The parking lot of the VFW Post 2908 in Albemarle was filled on a recent afternoon with a number of different Volkswagen vehicles as part of a VW car show benefit.

Kim Russell, canteen manager for Post 2908, said the car show was an attempt to do something different in terms of getting the word out about the post. The event could become an annual one, she added, while also giving the public the chance to learn more about the post.

“I’m really happy we had the turnout we did. The more we have it, maybe the more it will grow,” Russell said. “We’re tyring to do different things here at the Post to invite people in, get them to see what kind of atmosphere we have, a family atmosphere.”

Many of the various VW models were on display at the event to benefit the post, including several VW Beetles, known as the bug.

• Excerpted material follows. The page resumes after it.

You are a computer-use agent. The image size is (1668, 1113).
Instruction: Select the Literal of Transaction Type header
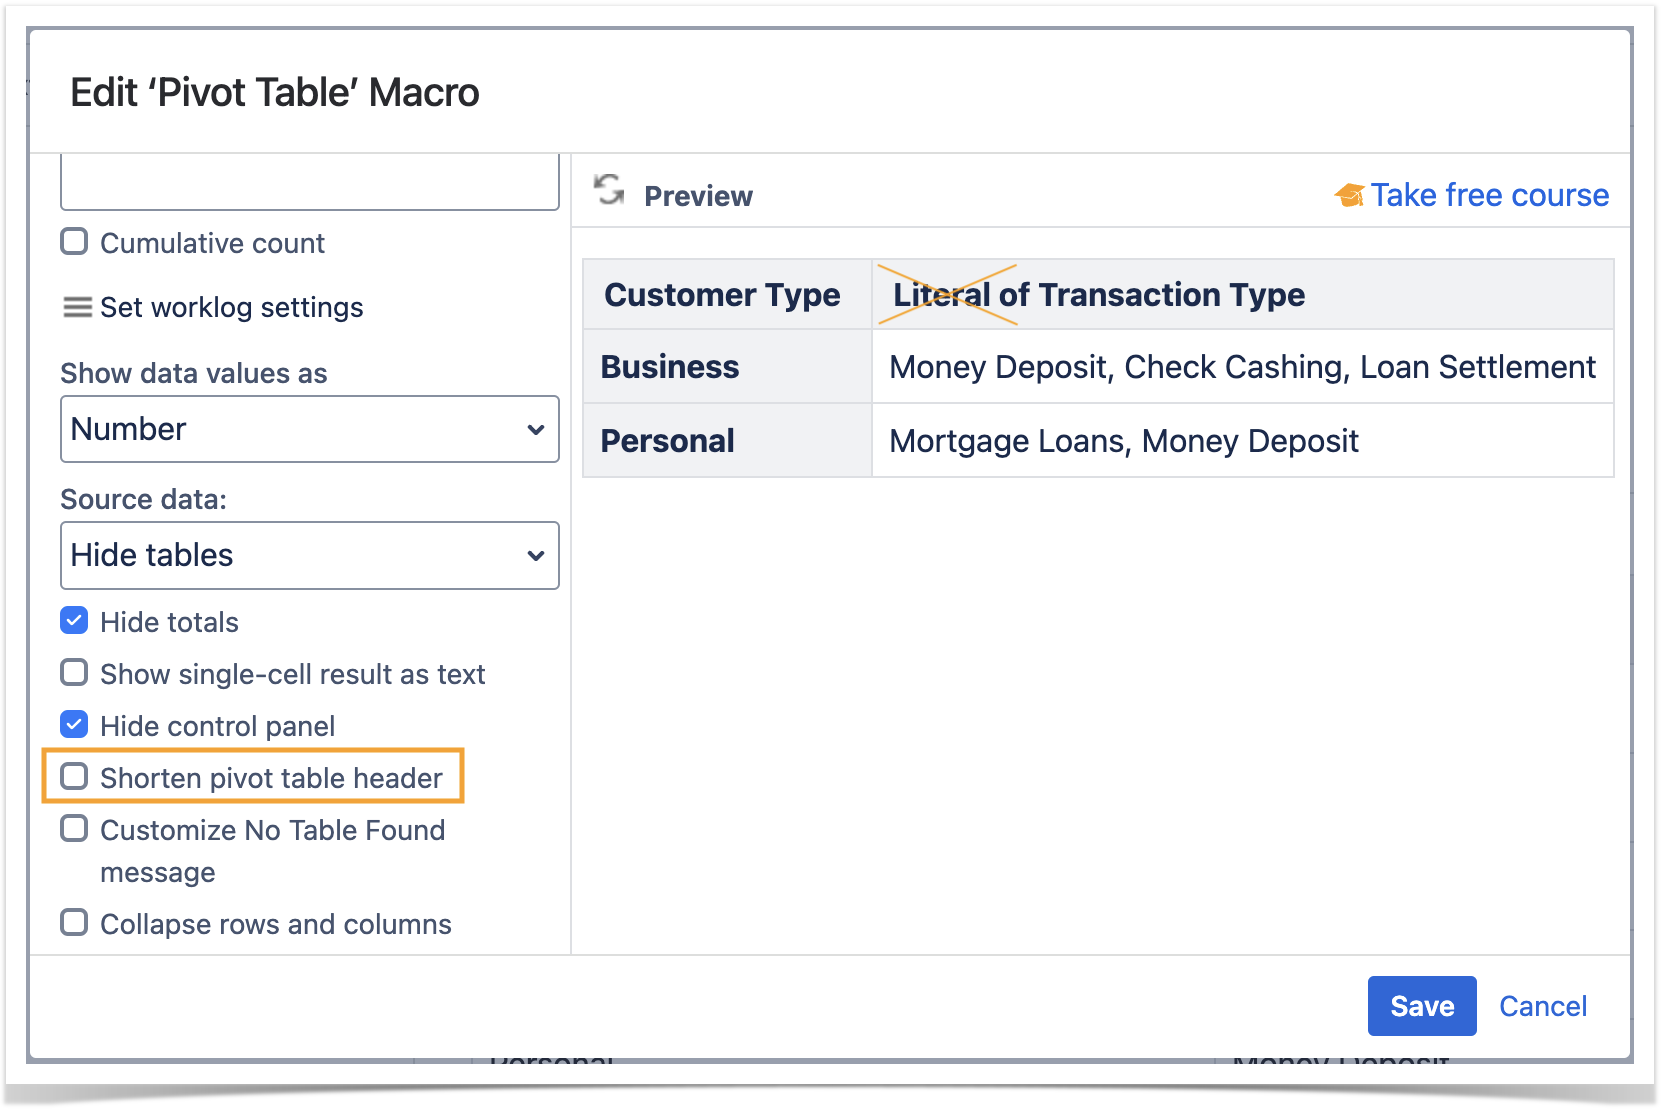tap(1098, 295)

Russell spoke about the choice of using VW, especially the Bug specifically, calling it iconic and mentioning people’s nostaligia for them.

“You see all the muscle cars, souped-up ones, but you see these VWs coming back. There is just something about them that are different; you kind of bring people out of the woodwork with them,” Russell said.

It was a Bug chosen for the best in show at the event. Eddie Ackroyd from Monroe won with his 1969 gray Beetle. He owned it for three years and spent two restoring the vehicle, including three months of body work.

A 1969 VW Beetle, owned by Eddie Ackroyd of Monroe, was the winner of the inaugural VW car show hosted recently by Albemarle VFW Post 2908. Ackroyd has owned the car for three years but it took two years to make the vehicle’s current modifications, three months alone on the body work. (Photo by Charles Curcio)

Other Beetles were on display, including a brown 1967 Bug owned by Badin’s David Summerlin. In the back seat of that Beetle was a stuffed bear named Miss Daisy, referring to the Academy Award-winning 1989 movie “Driving Miss Daisy.”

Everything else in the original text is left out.